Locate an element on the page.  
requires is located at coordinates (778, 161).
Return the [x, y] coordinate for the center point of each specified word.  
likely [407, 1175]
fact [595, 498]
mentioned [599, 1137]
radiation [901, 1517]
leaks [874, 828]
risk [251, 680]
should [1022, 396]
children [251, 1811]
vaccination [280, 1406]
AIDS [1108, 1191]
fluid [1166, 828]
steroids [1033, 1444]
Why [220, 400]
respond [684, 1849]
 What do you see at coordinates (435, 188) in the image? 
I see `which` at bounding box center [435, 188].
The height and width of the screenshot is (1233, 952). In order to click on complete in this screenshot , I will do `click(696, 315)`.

★ ★ ★ ★ ★

#### [Brief]
Reproduce all of the records above, substituting "page" for every occurrence of "screenshot" and changing nothing else.

#### [Finished answer]
Locate an element on the page.  
requires is located at coordinates (778, 161).
Return the [x, y] coordinate for the center point of each specified word.  
likely [407, 1175]
fact [595, 498]
mentioned [599, 1137]
radiation [901, 1517]
leaks [874, 828]
risk [251, 680]
should [1022, 396]
children [251, 1811]
vaccination [280, 1406]
AIDS [1108, 1191]
fluid [1166, 828]
steroids [1033, 1444]
Why [220, 400]
respond [684, 1849]
 What do you see at coordinates (435, 188) in the image? 
I see `which` at bounding box center [435, 188].
The height and width of the page is (1233, 952). In order to click on complete in this page , I will do `click(696, 315)`.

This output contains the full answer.